[WIP] Fixing data leak with warm starting in GBDT #15032

johannfaouzi · 2019-09-19T16:35:12Z

Reference Issues/PRs

What does this implement/fix? Explain your changes.

Instead of saving a RandomState instance, which is mutated after use, an integer is saved. This ensures. A small test is added to check that the random seed is the same or different (depending on the parameters).

Any other comments?

There are currently 6 failing tests:

4 are about performance, which is worse in settings with no warm starting
2 are hard-coded tests

I also fixed the random seed for the random mask (out-of-bag samples, relevant lines) (I was a bit scared at looking at the Cython function). I don't know if it is necessary or if it is a mistake.

Feedback is welcomed.

johannfaouzi · 2019-09-20T08:54:24Z

It seems like the number of estimators with early stopping are different between 32-bit and 64-bit versions...
These tests are hard-coded, I am not sure what I can do about that.

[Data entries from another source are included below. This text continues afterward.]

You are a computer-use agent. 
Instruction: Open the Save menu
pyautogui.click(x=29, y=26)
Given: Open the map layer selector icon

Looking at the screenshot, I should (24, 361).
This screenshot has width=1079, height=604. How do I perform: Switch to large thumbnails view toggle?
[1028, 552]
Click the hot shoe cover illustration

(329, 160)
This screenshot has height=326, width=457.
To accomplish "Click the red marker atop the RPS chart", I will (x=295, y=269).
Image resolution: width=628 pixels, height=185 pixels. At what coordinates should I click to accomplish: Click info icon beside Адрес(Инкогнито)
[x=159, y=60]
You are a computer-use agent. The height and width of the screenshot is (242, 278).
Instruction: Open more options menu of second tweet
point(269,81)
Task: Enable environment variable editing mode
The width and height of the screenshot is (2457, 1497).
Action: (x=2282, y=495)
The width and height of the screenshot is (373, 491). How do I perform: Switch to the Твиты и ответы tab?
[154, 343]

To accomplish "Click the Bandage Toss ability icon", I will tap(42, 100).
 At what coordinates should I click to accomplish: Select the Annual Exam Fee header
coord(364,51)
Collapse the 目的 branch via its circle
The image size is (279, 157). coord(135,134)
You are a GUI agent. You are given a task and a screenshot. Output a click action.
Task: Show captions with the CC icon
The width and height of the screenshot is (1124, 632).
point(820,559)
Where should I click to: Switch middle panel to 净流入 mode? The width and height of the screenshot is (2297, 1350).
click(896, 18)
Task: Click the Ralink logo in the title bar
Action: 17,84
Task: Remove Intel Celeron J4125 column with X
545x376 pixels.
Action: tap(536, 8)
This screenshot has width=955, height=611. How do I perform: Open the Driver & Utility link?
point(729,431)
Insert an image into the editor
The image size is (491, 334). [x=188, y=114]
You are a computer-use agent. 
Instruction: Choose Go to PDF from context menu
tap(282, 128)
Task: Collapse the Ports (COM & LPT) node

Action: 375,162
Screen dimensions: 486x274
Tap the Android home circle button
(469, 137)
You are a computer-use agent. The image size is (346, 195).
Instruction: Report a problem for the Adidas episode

…into warm_start_GBDT rebase

johannfaouzi · 2019-10-29T14:57:28Z

Friendly ping @NicolasHug, I'm a bit surprised to see different results for different Python versions :(

NicolasHug · 2019-10-29T16:41:22Z

Thanks for the ping (don't hesitate to ping me more)

Can you check whether the seed is the same for all CIs?
(You can tweek TEST_CMD with e.g. -k your_test in build_tools/azure/test_script.sh to save time)

That being said, maybe the check is just too strict. We typically are more permissive in the Hist GBDT tests.

johannfaouzi · 2019-10-30T10:30:26Z

Thanks for the reply! I tried to print _random_seed for successful tests, but it doesn't work. However, the seed for the failing test (python 3.5, 1608637542) is the same as the one I have on my local machine (python 3.7, macOS, 1608637542), where the test succeeds.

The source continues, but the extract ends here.